*WORK TO BE COMPLETED*. What is the number of lines in the data below that hold the word "chevron"? Give nothing beyond that number.

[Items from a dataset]
++++++++++
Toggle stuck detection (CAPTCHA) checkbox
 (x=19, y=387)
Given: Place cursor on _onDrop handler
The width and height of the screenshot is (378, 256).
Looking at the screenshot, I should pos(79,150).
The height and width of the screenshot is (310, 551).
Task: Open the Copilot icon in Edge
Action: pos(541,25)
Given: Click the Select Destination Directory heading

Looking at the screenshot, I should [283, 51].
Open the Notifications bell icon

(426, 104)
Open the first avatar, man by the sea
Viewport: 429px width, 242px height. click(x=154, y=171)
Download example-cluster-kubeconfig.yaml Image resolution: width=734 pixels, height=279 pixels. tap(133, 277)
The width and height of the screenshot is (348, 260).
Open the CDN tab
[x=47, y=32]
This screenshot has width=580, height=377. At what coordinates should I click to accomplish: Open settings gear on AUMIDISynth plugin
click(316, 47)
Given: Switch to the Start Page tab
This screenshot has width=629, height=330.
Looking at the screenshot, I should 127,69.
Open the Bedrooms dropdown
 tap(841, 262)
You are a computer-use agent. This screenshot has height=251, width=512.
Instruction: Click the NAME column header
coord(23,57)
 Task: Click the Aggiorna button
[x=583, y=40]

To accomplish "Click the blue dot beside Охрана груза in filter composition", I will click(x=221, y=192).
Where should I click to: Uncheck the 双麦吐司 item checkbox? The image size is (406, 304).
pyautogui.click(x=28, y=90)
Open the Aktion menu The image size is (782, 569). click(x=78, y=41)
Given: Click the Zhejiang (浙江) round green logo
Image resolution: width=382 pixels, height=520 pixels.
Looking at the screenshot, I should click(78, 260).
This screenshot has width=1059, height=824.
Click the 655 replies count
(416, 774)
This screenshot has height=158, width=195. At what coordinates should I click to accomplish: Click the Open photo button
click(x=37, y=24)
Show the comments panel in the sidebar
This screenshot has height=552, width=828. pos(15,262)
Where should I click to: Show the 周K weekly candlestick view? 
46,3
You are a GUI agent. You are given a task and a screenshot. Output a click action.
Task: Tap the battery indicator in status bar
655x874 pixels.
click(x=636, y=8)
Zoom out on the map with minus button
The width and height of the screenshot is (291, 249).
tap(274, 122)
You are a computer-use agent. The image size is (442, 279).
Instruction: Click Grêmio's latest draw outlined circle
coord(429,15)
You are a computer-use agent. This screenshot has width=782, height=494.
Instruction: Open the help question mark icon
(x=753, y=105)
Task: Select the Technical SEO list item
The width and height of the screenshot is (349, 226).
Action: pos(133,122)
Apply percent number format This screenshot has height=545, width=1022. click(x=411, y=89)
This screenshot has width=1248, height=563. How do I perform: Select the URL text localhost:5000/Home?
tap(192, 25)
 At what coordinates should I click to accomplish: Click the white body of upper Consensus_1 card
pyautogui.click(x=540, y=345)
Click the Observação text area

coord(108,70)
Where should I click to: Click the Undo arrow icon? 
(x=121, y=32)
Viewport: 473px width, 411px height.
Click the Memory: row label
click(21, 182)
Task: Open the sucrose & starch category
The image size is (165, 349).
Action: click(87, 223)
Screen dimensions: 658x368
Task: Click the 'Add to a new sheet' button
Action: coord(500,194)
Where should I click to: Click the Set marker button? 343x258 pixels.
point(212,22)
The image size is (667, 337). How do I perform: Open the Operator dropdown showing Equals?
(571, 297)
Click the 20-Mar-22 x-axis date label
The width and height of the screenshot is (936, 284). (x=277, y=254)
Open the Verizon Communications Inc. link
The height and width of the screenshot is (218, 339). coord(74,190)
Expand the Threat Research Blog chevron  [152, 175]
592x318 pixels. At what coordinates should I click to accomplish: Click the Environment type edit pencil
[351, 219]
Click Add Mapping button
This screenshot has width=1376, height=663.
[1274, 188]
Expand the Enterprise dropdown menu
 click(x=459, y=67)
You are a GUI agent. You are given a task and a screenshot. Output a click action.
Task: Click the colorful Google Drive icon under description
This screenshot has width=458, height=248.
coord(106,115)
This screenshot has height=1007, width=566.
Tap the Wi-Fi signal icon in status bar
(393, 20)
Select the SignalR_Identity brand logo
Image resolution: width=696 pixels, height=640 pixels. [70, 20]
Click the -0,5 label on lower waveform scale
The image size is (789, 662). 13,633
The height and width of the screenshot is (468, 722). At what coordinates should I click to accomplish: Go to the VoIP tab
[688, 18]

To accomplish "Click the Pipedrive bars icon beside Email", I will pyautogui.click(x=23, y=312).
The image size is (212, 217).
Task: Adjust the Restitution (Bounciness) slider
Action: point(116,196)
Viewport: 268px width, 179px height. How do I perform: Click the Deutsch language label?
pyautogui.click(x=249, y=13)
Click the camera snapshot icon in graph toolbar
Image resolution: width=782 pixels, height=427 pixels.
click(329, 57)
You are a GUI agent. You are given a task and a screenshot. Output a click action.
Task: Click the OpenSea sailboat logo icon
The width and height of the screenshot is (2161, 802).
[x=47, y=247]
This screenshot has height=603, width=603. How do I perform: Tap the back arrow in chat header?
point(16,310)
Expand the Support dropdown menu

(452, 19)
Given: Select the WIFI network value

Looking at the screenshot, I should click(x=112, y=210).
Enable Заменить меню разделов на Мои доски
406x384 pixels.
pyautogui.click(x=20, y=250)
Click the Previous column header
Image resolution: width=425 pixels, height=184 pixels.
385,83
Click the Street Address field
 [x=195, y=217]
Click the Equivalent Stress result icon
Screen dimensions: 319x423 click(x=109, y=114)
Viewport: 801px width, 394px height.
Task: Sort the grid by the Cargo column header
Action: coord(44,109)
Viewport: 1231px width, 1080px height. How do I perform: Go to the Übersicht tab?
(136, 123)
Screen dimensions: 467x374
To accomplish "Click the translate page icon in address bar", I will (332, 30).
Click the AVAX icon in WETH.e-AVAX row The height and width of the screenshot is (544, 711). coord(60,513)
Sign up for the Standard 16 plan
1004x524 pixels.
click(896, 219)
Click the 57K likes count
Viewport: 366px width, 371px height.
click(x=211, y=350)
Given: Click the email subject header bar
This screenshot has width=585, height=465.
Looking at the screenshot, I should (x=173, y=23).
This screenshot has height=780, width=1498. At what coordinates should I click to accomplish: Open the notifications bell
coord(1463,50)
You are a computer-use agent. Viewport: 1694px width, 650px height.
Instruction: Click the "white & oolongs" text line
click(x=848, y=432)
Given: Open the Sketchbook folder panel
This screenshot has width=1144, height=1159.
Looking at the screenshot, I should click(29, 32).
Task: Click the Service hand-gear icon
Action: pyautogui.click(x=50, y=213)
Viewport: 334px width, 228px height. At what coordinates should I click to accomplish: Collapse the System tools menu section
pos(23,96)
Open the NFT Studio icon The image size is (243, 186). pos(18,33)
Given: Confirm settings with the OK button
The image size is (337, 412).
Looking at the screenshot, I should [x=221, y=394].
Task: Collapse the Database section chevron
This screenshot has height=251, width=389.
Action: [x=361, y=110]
++++++++++
*SOLUTION TO THE PROBLEM*. 2